Germany's leading industry association has slashed its 2025 economic forecast, warning that escalating global trade tensions driven by U.S. tariff policies could plunge Europe's largest economy into its third consecutive year of recession.
At the annual "Day of Industry" event, the Federation of German Industries (BDI) projected a 0.3 percent contraction in German GDP this year, down from its earlier estimate of a 0.1 percent decline.
"U.S. tariff policies -- including announced and partially implemented duties on a wide range of imports -- combined with geopolitical uncertainties, are dampening global growth," BDI Director General Tanja Goenner said on Monday.
BDI now expects global GDP to grow by 2.7 percent in 2025, half a percentage point lower than its earlier forecast, with the United States among the most affected.
Although Washington has temporarily suspended "reciprocal tariffs" on European Union goods, the levies are set to resume on July 9. BDI estimates that, together with existing U.S. tariffs on EU-made cars and steel, these measures could reduce Germany's 2025 growth by around 0.3 percentage points.
"The German industrial sector is bracing for another difficult year," Goenner said, noting that industrial output remains 9 percent below pre-pandemic levels and factory utilization is stuck below 80 percent. Despite some signs of stabilization, she added, "there is no sign of a real recovery."
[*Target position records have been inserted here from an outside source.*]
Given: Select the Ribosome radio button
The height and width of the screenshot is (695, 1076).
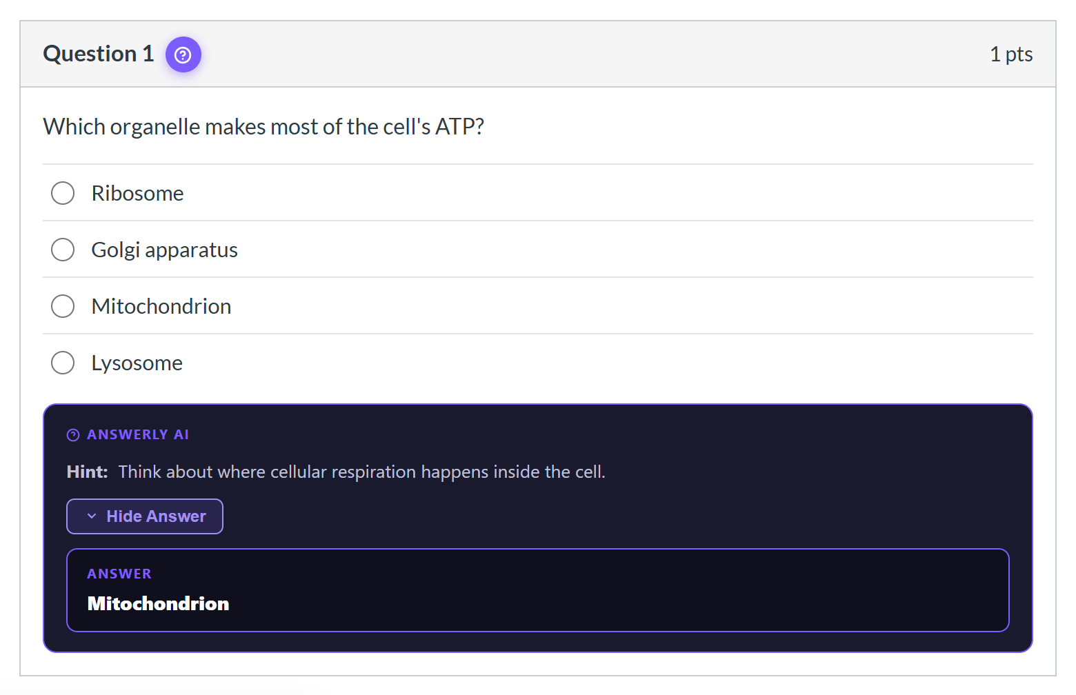Looking at the screenshot, I should click(63, 193).
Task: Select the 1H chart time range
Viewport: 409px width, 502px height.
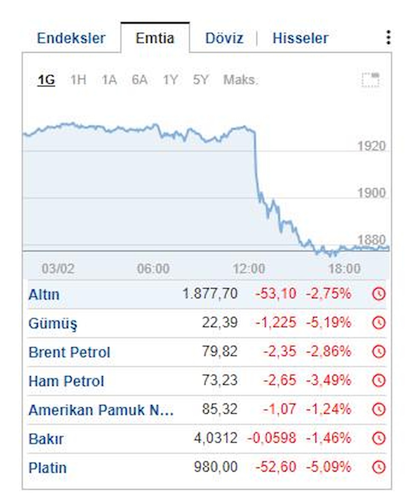Action: point(78,80)
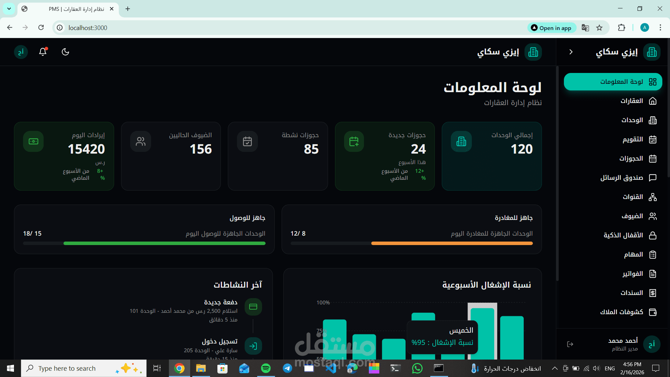Open Chrome's three-dot menu

(660, 28)

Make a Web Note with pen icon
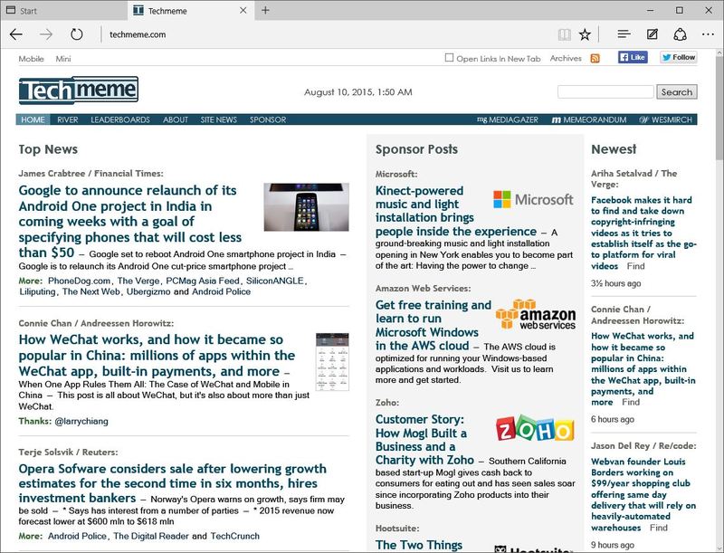pos(652,34)
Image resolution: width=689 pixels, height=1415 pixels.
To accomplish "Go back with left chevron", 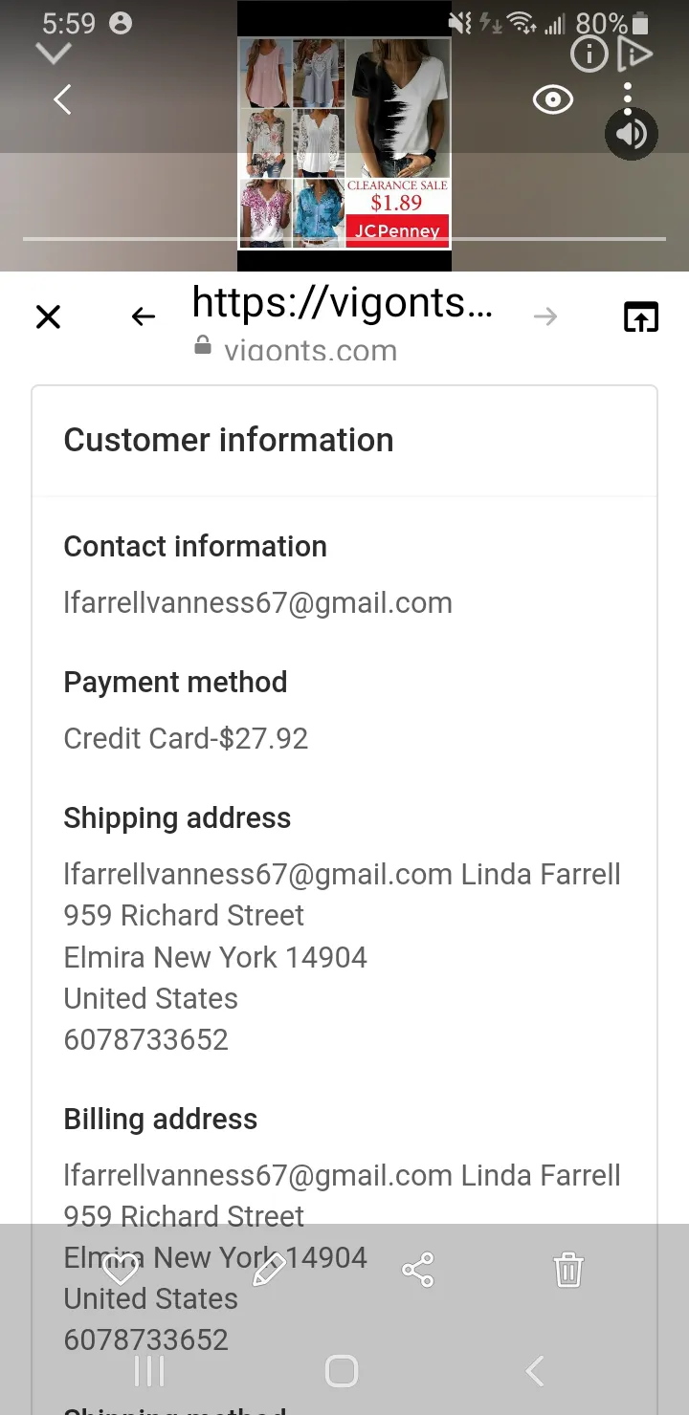I will (63, 99).
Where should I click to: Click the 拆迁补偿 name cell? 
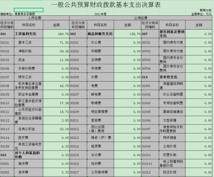click(172, 172)
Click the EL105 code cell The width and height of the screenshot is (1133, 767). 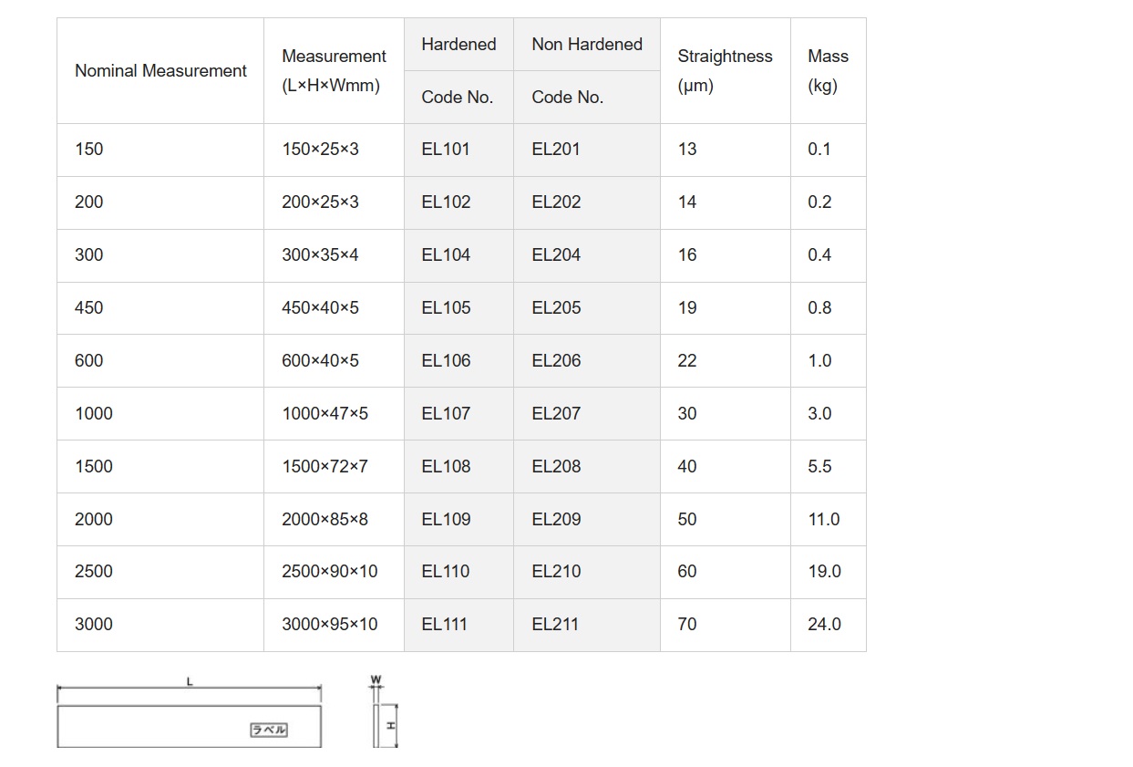(446, 308)
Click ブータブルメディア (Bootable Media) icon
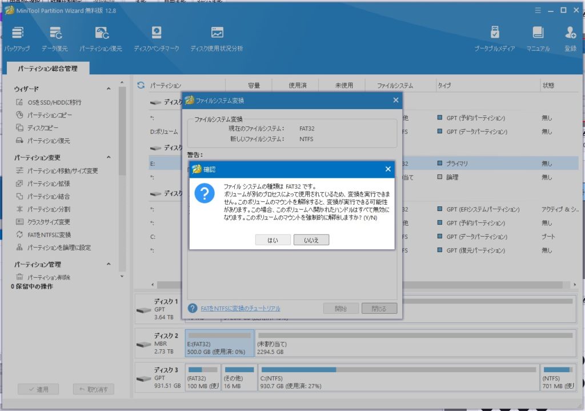The image size is (585, 411). tap(495, 38)
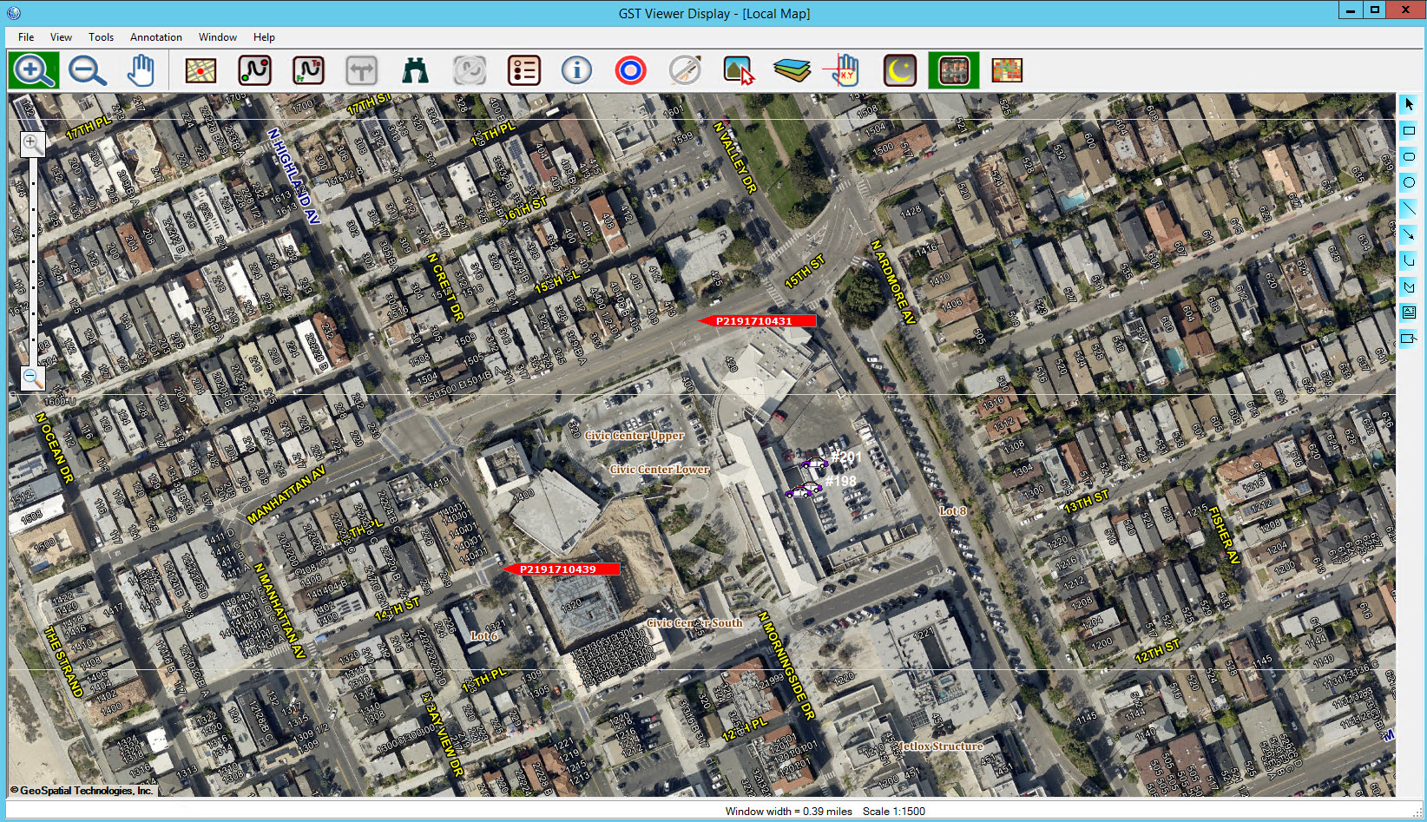Screen dimensions: 1427x822
Task: Click the stacked map layers icon
Action: pyautogui.click(x=792, y=70)
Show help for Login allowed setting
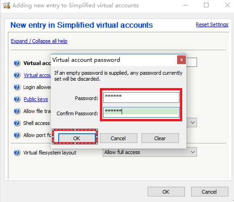This screenshot has width=234, height=202. [x=17, y=87]
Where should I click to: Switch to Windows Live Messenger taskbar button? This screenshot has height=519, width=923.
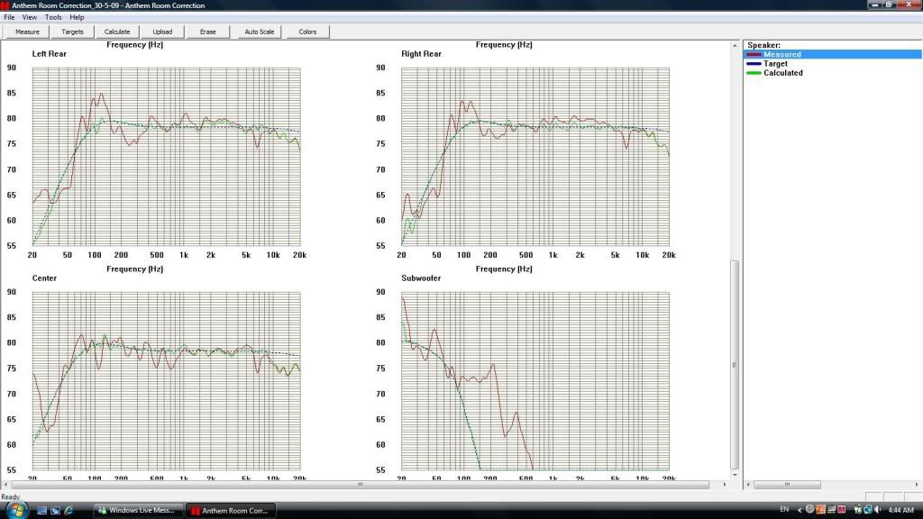pos(138,511)
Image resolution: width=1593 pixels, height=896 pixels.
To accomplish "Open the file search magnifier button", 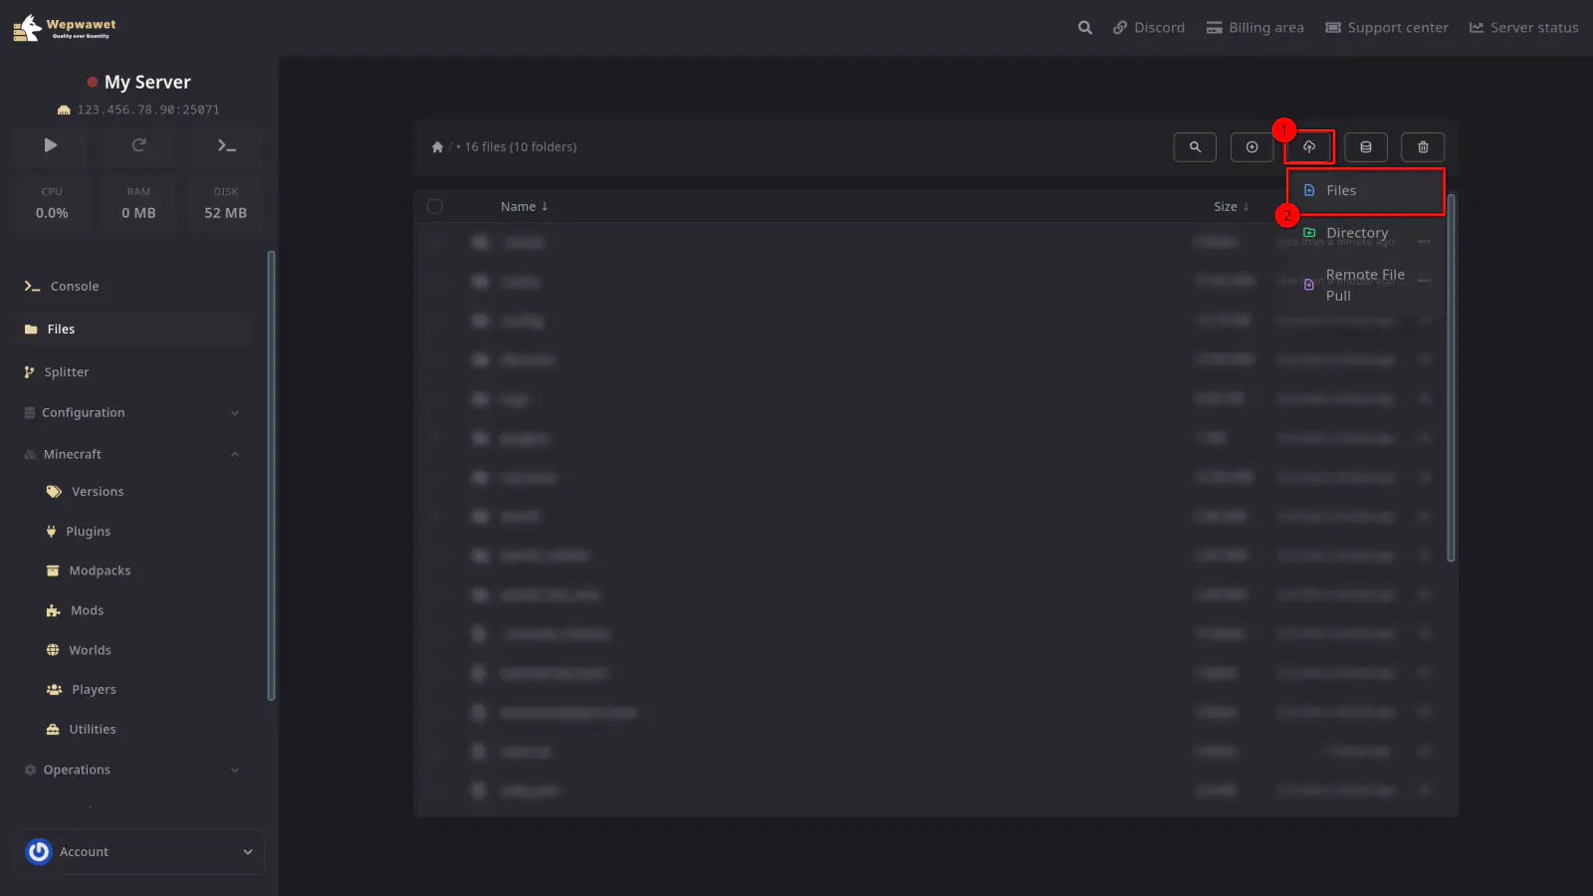I will (1195, 147).
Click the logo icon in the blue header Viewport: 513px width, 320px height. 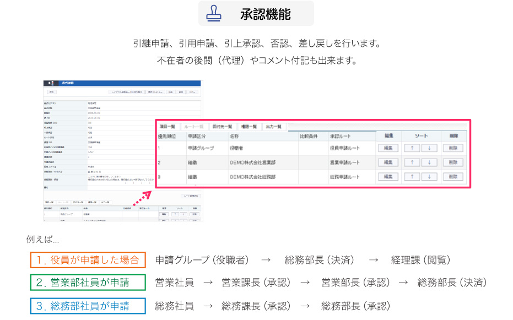tap(51, 83)
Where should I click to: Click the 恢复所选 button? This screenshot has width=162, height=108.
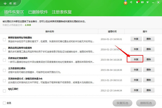[122, 103]
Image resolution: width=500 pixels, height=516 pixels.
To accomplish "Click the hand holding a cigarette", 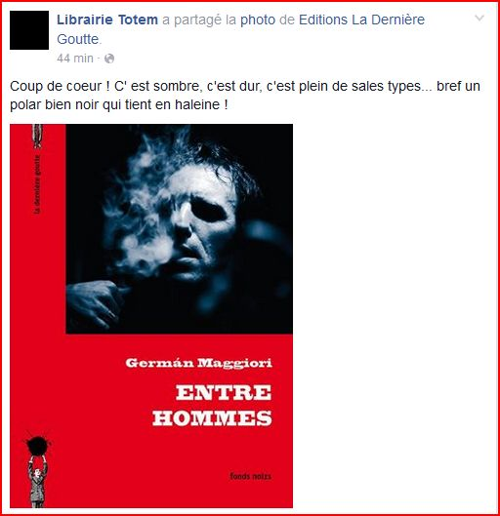I will click(x=94, y=302).
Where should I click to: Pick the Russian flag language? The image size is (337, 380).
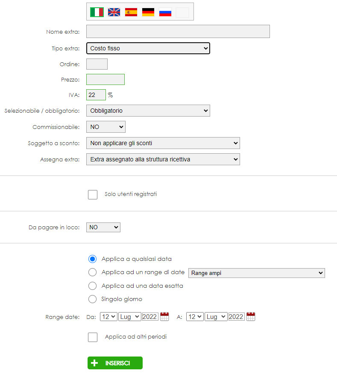tap(165, 12)
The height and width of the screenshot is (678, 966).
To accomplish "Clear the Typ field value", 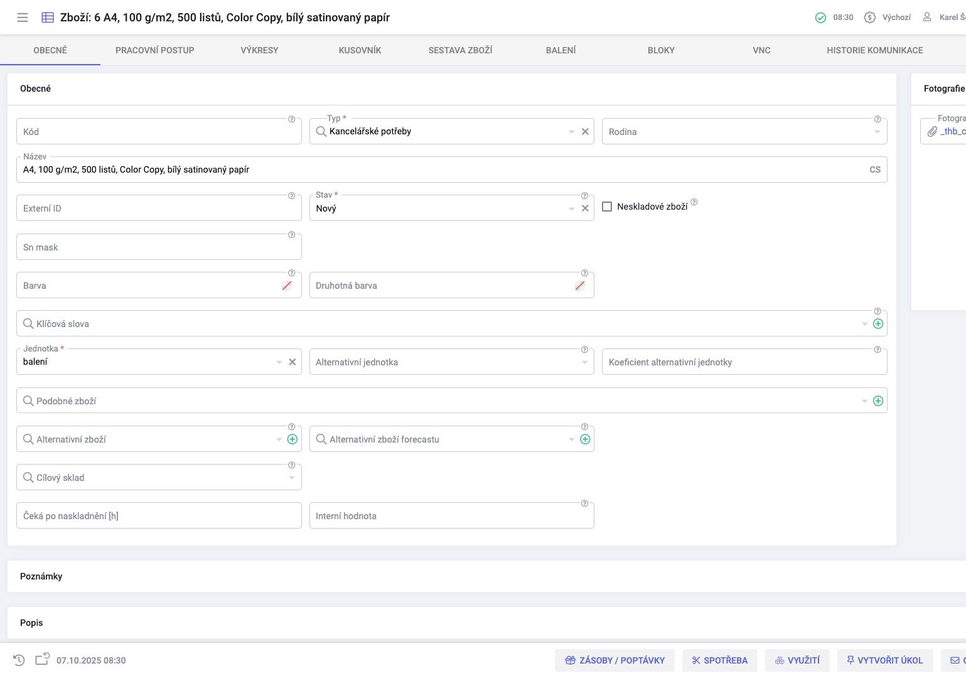I will pos(585,132).
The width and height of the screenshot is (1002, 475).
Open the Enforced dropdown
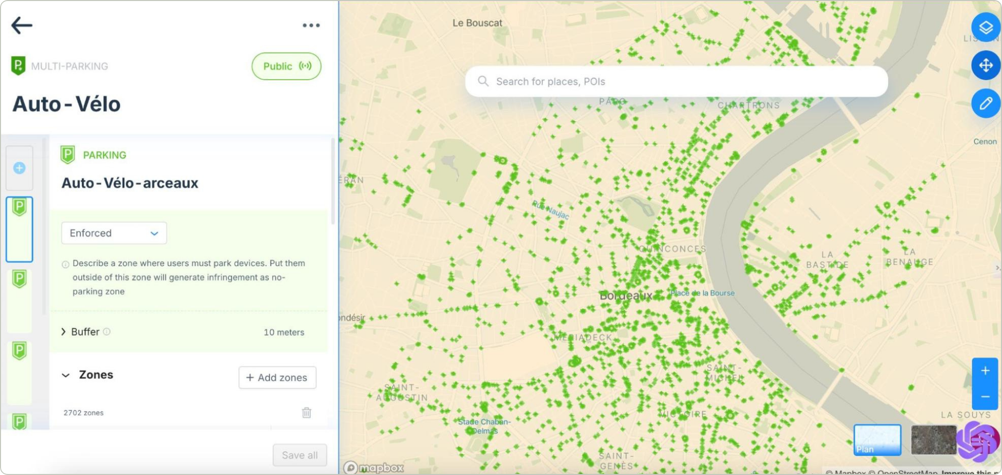coord(114,233)
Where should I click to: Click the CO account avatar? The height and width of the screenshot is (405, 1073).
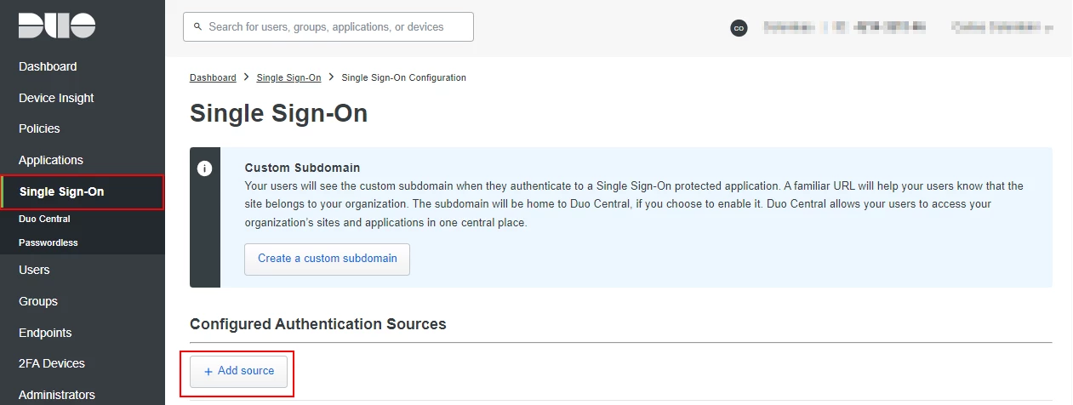point(739,28)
Germany's economy contracted in both 2023 and 2024, its first consecutive recession in two decades, driven largely by a prolonged downturn in manufacturing.
"There is still a long road ahead to emerge from recession," BDI President Peter Leibinger said. While he welcomed recent government measures such as tax relief, he stressed the need for more substantial reforms.
Leibinger called on Chancellor Friedrich Merz's coalition to implement bold structural changes, including cutting red tape and permanently lowering energy costs to restore Germany's long-term industrial competitiveness.